### Aim of the exercise
Quote in full every row below that contains the word "Describe".

### Information supplied
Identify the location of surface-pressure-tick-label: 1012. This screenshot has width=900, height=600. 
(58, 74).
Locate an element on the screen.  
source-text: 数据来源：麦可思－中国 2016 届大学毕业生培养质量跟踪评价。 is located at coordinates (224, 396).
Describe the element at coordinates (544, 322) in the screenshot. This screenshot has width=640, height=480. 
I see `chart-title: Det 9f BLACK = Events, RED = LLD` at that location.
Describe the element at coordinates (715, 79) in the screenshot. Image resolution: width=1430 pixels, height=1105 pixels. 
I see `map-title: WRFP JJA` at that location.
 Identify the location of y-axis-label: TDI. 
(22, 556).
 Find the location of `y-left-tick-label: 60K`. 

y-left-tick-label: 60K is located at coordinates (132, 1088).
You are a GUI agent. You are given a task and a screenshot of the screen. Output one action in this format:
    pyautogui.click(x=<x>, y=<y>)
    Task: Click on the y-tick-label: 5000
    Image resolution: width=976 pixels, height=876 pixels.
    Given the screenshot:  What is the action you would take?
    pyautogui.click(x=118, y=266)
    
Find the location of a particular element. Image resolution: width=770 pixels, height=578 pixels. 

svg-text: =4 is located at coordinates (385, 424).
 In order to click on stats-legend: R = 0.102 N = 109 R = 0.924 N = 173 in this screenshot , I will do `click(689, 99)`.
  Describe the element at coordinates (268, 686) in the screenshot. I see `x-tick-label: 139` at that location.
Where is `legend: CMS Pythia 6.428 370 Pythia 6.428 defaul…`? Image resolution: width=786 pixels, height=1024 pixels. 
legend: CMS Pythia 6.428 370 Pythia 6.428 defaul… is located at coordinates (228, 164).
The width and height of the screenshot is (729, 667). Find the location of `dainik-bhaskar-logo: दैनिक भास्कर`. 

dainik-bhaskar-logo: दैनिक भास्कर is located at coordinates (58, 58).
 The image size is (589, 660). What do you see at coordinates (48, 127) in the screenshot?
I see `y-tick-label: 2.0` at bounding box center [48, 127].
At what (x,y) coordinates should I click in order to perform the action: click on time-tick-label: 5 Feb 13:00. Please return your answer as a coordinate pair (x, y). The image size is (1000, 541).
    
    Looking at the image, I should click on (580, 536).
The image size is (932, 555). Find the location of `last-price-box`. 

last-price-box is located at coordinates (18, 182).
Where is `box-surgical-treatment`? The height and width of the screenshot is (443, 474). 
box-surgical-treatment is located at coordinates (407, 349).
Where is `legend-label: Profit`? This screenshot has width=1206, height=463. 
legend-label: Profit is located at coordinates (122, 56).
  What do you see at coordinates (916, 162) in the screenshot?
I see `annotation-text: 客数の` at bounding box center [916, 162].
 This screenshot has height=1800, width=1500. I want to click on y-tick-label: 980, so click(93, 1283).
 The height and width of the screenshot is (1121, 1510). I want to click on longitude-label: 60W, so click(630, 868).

### Task response
Describe the element at coordinates (544, 322) in the screenshot. This screenshot has width=640, height=480. 
Describe the element at coordinates (715, 79) in the screenshot. Image resolution: width=1430 pixels, height=1105 pixels. 
  Describe the element at coordinates (268, 686) in the screenshot. I see `x-tick-label: 139` at that location.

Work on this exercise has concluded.